**TASK TO CARRY OUT**
Please quote the passage about Tom Pope word for word, beginning at the words that contain "When he died, Tom" and stopping after "served their country.".

**PASSAGE**
<<<<

In 1923, Tom became president of the Combat Medal Men, an organisation made up of Medal of Honor winners across the United States. At no time did Tom court publicity or interviews. It was enough to share his experiences with his fellow soldiers in the exclusive Medal of Honor club. After the Veterans Administration was founded by the US Government in 1930, Tom joined the VA as a contract officer and adviser, a post he held for the rest of his career as he focused on helping fellow vets. Later in life, following retirement, Tom settled in the Los Angeles, California suburb of Woodland Hills, to be closer to family members – his daughters had given him a clutch of grandchildren to dote on.

Tom moved back to Chicago later in life, and ended his days in the Edward Hines Jr. Veterans Administration Hospital in the suburb of Maywood, where he passed away from congestive heart failure on 17 June 1989. He was ninety-four years of age – which would surely have surprised the doctors who treated him in 1918 and 1919 for serious gas inhalation, which usually resulted in life-shortening lung problems. Pope in fact long outlived most of the other heroes of Hamel. As a Medal of Honor winner, he was buried at Arlington National Cemetery, Virginia, the burial place of presidents and heroes, with full military honours.

When he died, Tom Pope was the oldest surviving US Army World War One Medal of Honor recipient, being literally the first and the last member of this elite club. His passing earned him obituaries in the Chicago press and both the New York Times and Los Angeles Times. The latter said, in part, ‘Although he saw action for only two days in World War I, Pope received commendations from four nations as well as the highest honor his country could bestow … He became one of ninety-five US soldiers to receive the Medal of Honor in the war and was the last surviving one.’285

Tom, one of the heroes of Hamel, was survived by three daughters, eight grandchildren, and eleven great-grandchildren. He is remembered in his Chicago birthplace Edison Park via a plaque on a marble pillar in Monument Park, which lists Pope and other locals who served their country.

>>>>

**DATA EXCERPTS**
<<<<

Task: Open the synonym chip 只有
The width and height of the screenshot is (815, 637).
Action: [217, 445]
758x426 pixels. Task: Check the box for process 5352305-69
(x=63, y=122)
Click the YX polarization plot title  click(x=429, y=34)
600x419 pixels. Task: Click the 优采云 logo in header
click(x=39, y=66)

>>>>
<<<<

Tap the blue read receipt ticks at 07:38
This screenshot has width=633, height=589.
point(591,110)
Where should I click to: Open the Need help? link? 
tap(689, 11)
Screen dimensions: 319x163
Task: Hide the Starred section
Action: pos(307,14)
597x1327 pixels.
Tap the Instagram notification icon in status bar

>>>>
<<<<

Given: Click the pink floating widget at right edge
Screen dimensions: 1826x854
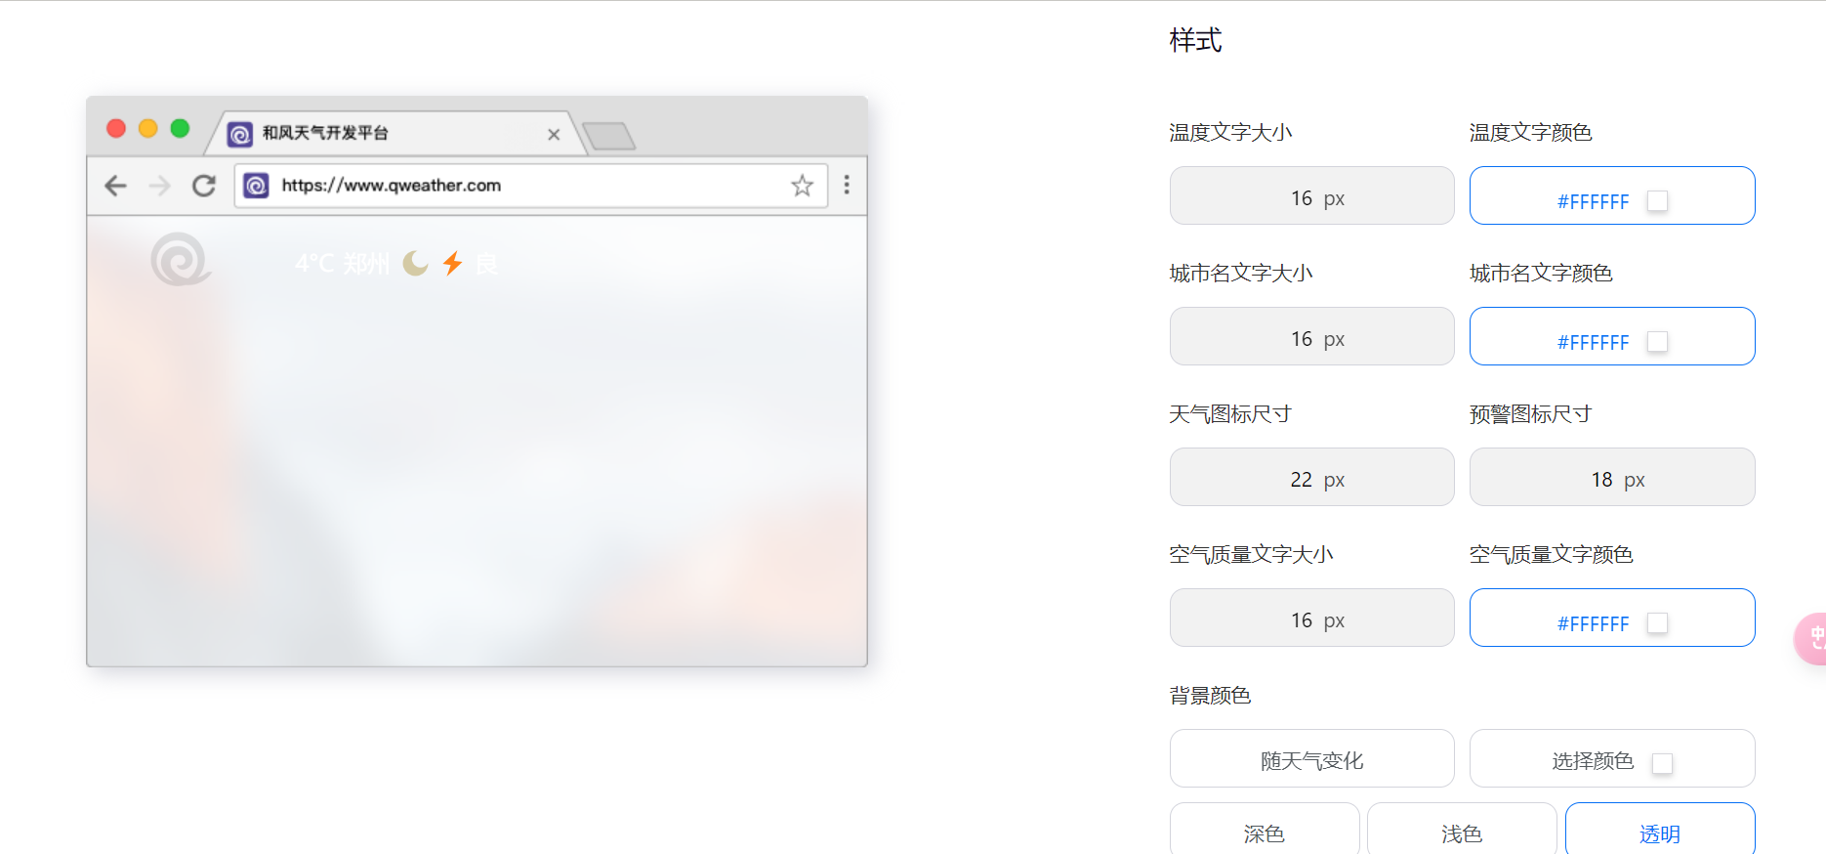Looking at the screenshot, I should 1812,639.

>>>>

**WRITTEN ANSWER**
When he died, Tom Pope was the oldest surviving US Army World War One Medal of Honor recipient, being literally the first and the last member of this elite club. His passing earned him obituaries in the Chicago press and both the New York Times and Los Angeles Times. The latter said, in part, ‘Although he saw action for only two days in World War I, Pope received commendations from four nations as well as the highest honor his country could bestow … He became one of ninety-five US soldiers to receive the Medal of Honor in the war and was the last surviving one.’285

Tom, one of the heroes of Hamel, was survived by three daughters, eight grandchildren, and eleven great-grandchildren. He is remembered in his Chicago birthplace Edison Park via a plaque on a marble pillar in Monument Park, which lists Pope and other locals who served their country.